Richard Layard - Happiness

Richard Layard is, supposedly, a new economics guru, holding a position that Charles Leadbetter did a decade ago. As Leadbetter was adopted by Tony Blair for his writing on social entrepreneurship, Layard has been taken up by David Cameron (see this speech) for his theory of social happiness. Sound a bit woolly? It sure is.

Layard's ideas, such as they are, develop from Utilitarianism, as defined by Bentham and then John Stuart Mill. This is a philosophy that the greatest good arises from what brings the greatest happiness to most people. An old, well-established theory that Layard claims to update, calling it a 'science of happiness'.

So what makes this a science? Well, essential characteristics of a science are that it is definable, measurable and testable.
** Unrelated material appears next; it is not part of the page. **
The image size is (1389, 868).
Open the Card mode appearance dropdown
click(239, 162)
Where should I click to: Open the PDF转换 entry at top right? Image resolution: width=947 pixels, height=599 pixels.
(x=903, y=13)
And Layard tries to satisfy these conditions. He says that we know when people are happy because we can ask them. And we know that their responses are consistent across nations because we ask similar questions and use large samples and get similar responses.

A lot of the beginning of the book is taken up with showing that we can measure happiness, through MRI scans, and there's a lot of references to research, although in a frustratingly vague way. He will refer to four surveys within one paragraph, then assume that the argument has been concluded and move on.

Much of the book is like this, and more of it is just conjecture. There's no economic theory here, just airy optimistic waffle about how societies function better through cooperation rather than rampant self-interest, how taxation is good, and we should give to the third world because it makes us feel better. It's flimsy stuff.

If you're seeking happiness, don't read this book, it won't fulfil.